Xue Zhaofeng, Sun Ying, Tong Guiyuan, Wang Zhaojie, Zhao Xinzhuo
Department of Electrical Engineering, Shenyang University of Technology, Shenyang, China.
Department of Radiation Medicine, General Hospital of Northern Theater Command, Shenyang, China.
Quant Imaging Med Surg. 2025 Jun 6;15(6):4896-4909. doi: 10.21037/qims-24-2008. Epub 2025 Jun 3.
A precise pulmonary vessel segmentation algorithm serves as a powerful auxiliary tool for physicians, enabling them to diagnose various pulmonary diseases with greater accuracy and efficiency. This technology also customizes rational treatment plans tailored to individual patients, alleviating their burden and effectively reducing unnecessary medical resource waste. This study proposes a cascaded algorithm to improve the accuracy of pulmonary vessel segmentation in computed tomography (CT) images.
This study presents a cascaded model integrating convolutional networks for biomedical image segmentation (U-Net) and parameter-adaptive fully connected conditional random fields (PA-FCCRFs) to efficiently extract pulmonary vessels in CT images. In the initial phase, U-Net is employed to preliminarily segment pulmonary vessels in the lung region. However, convolutional neural network (CNN) with local receptive fields struggles to effectively model long-distance pixel dependencies, often leading to mis-segmentation of lung tissues. To address this issue, we incorporate fully connected conditional random fields (FCCRFs) into the framework for refined segmentation. With fully connected structure, FCCRFs can model dependencies between each pixel and all the other pixels. Moreover, Bayesian optimization is employed to automatically tune internal parameters for optimal performance.

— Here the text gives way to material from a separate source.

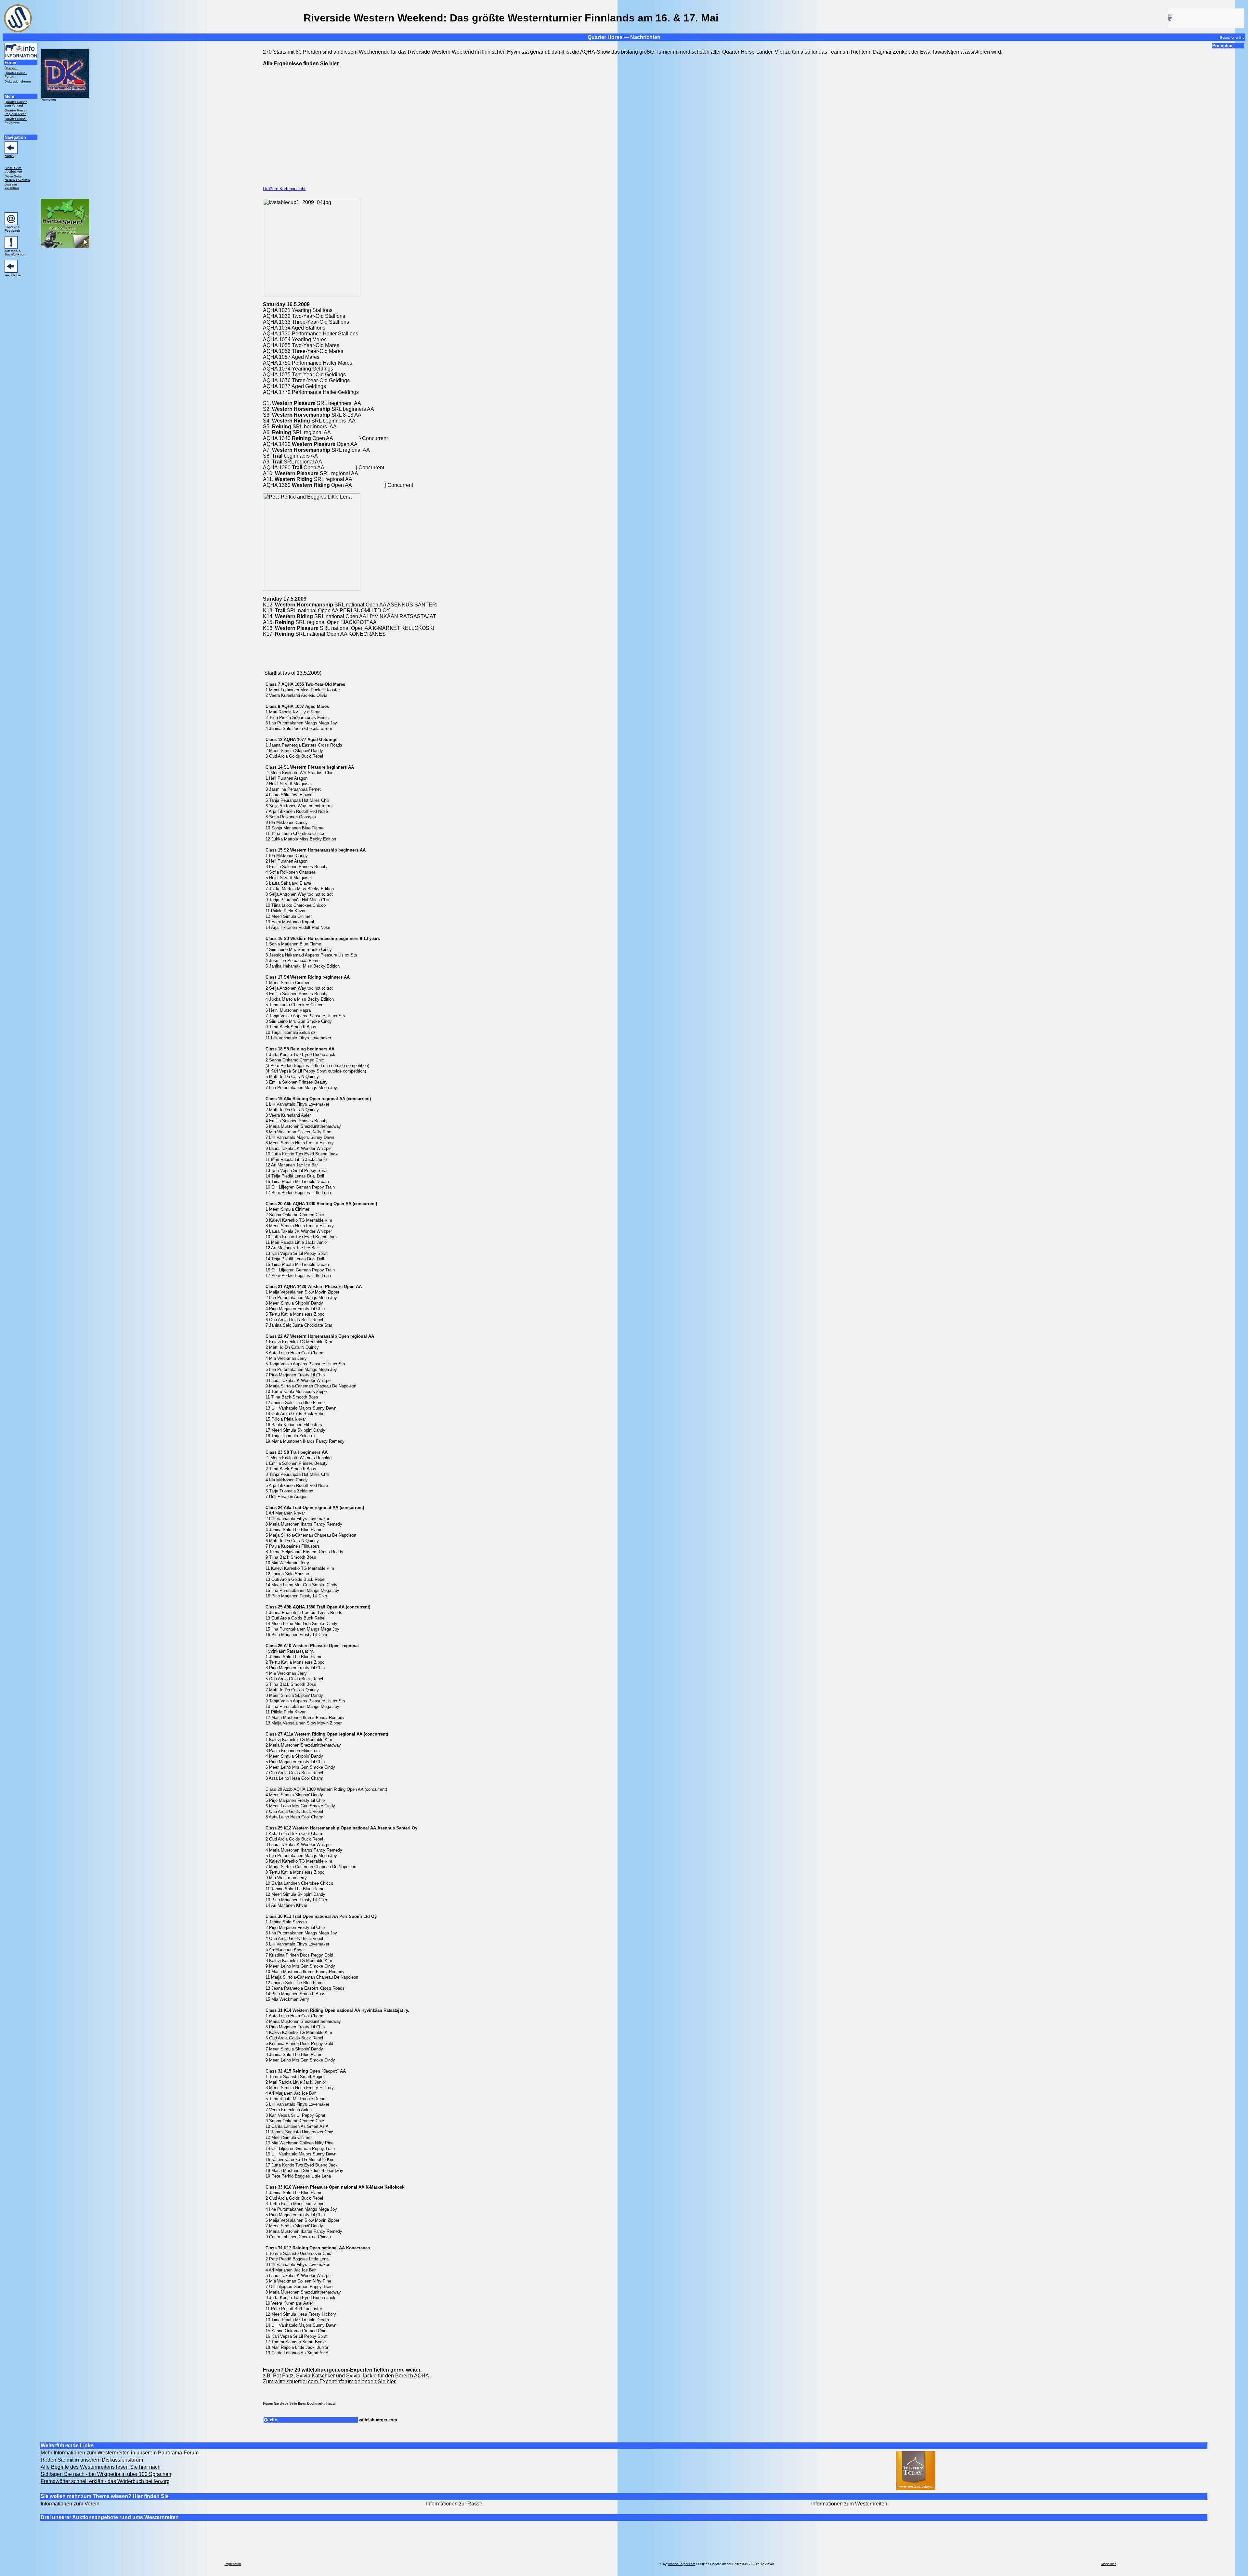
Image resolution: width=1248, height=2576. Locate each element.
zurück (9, 156)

Our method demonstrates significant improvements in pulmonary vessel segmentation outcomes, with the Precision increasing from 73.14±10.67 to 90.24±4.63, F1 improving from 82.67±6.86 to 91.85±3.41, and Hausdorff distance decreasing from 35.12±6.04 to 30.86±2.71. To validate the cascaded PA-FCCRFs strategy, we preliminarily segment pulmonary vessels using AH-Net and V-Net, followed by optimization using PA-FCCRFs. Experimental results showcase substantial enhancements in the accuracy of CNN-based vascular segmentation after PA-FCCRFs optimization.

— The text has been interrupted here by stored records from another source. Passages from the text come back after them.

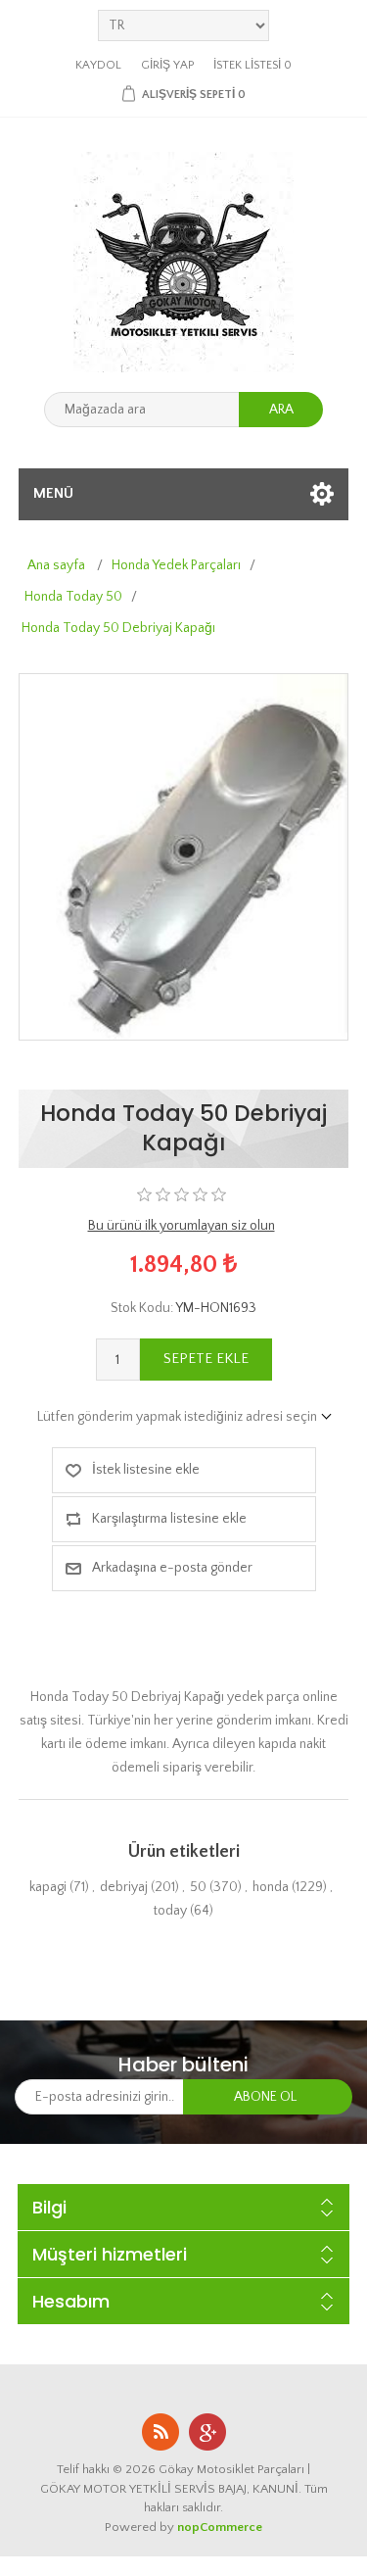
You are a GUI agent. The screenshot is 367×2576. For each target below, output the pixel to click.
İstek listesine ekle (146, 1470)
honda (270, 1887)
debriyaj (124, 1887)
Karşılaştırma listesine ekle (169, 1519)
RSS (160, 2432)
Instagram (207, 2432)
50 (198, 1887)
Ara (281, 409)
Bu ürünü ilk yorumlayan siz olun (181, 1226)
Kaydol (98, 65)
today (170, 1911)
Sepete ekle (206, 1358)
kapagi (48, 1887)
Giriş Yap (167, 65)
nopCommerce (219, 2527)
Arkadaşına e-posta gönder (172, 1568)
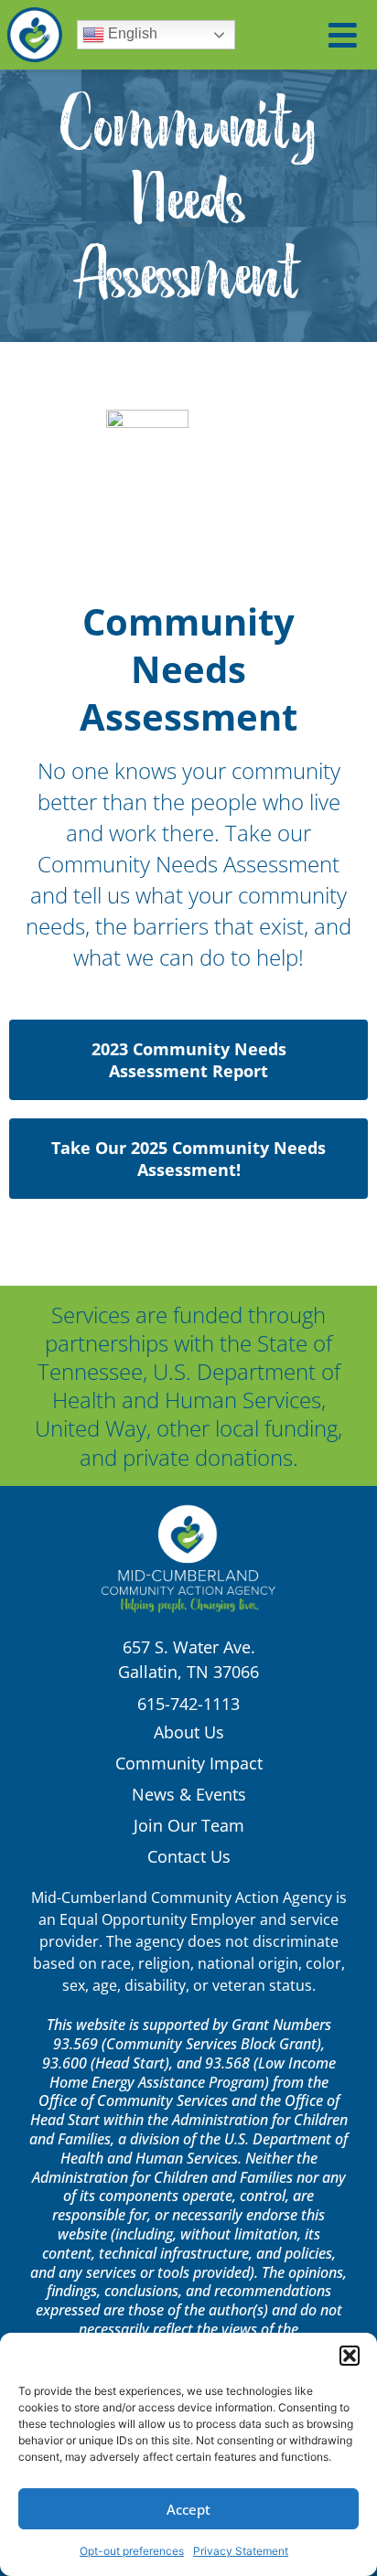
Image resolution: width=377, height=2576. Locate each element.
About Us (189, 1732)
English (130, 33)
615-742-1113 (188, 1704)
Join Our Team (189, 1825)
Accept (188, 2509)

These findings validate that the cascaded PA-FCCRFs approach effectively segments pulmonary vessels, supporting the diagnosis of pulmonary diseases and promising applications in clinical settings.
精确的肺血管分割算法是医生的有力辅助工具,能使他们更准确、高效地诊断各种肺部疾病。该技术还能为个体患者定制合理的治疗方案,减轻其负担并有效减少不必要的医疗资源浪费。本研究提出一种级联算法,以提高计算机断层扫描(CT)图像中肺血管分割的准确性。

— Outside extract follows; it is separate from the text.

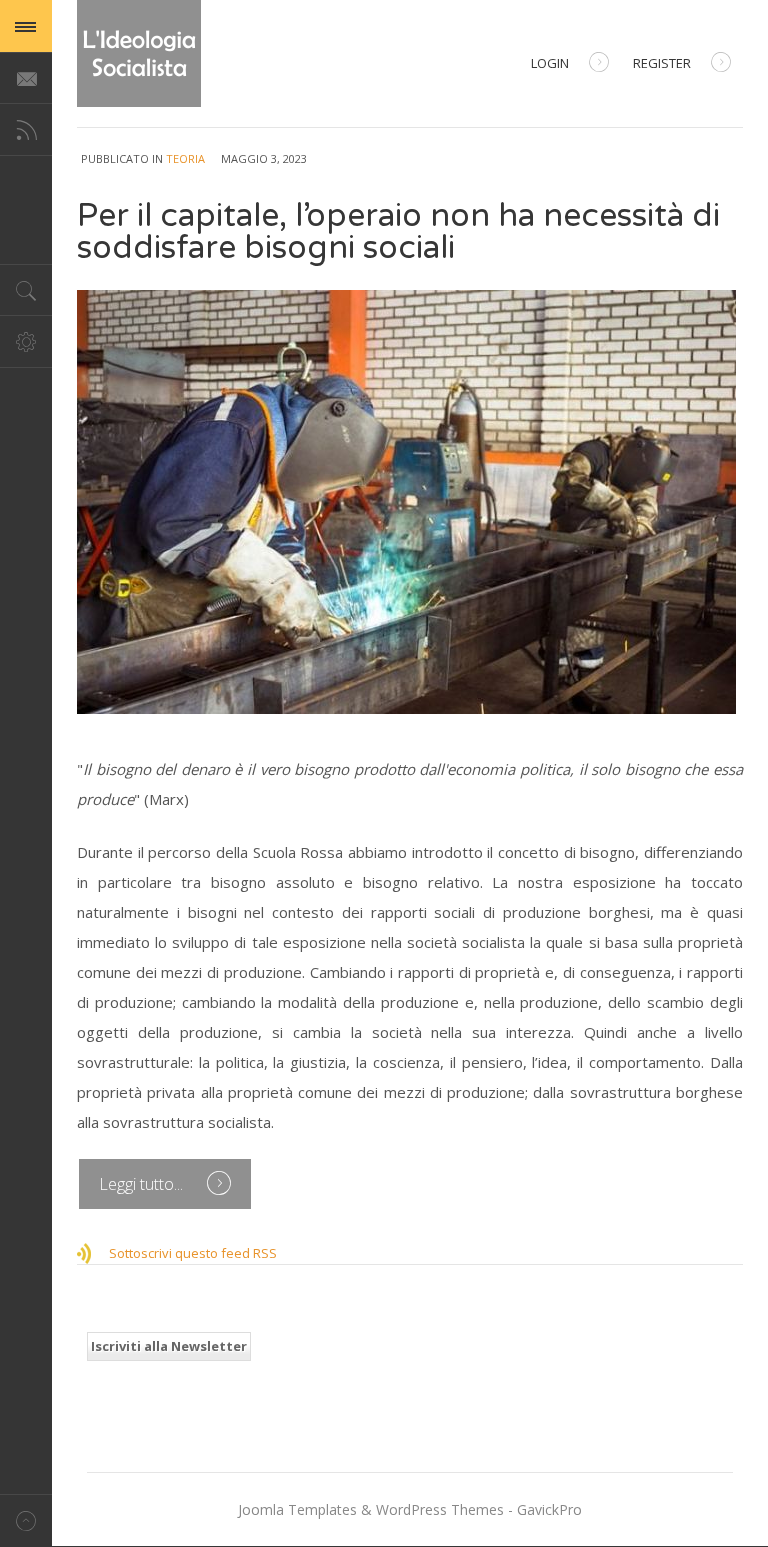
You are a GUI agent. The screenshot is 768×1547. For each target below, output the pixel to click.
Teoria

本研究提出一种级联模型,该模型整合了用于生物医学图像分割的卷积网络(U-Net)和参数自适应全连接条件随机场(PA-FCCRFs),以有效提取CT图像中的肺血管。在初始阶段,使用U-Net对肺区域的肺血管进行初步分割。然而,具有局部感受野的卷积神经网络(CNN)难以有效建模远距离像素依赖关系,常导致肺组织分割错误。为解决此问题,我们将全连接条件随机场(FCCRFs)纳入框架进行精细分割。FCCRFs具有全连接结构,可对每个像素与所有其他像素之间的依赖关系进行建模。此外,采用贝叶斯优化自动调整内部参数以实现最佳性能。
我们的方法在肺血管分割结果上有显著改善,精确率从73.14±10.67提高到90.24±4.63,F1从82.67±6.86提高到91.85±3.41,豪斯多夫距离从35.12±6.04减小到30.86±2.71。为验证级联PA-FCCRFs策略,我们先用AH-Net和V-Net对肺血管进行初步分割,然后用PA-FCCRFs进行优化。实验结果表明,PA-FCCRFs优化后基于CNN的血管分割准确性有显著提高。
这些发现证实级联PA-FCCRFs方法能有效分割肺血管,支持肺部疾病诊断,并在临床环境中有广阔应用前景。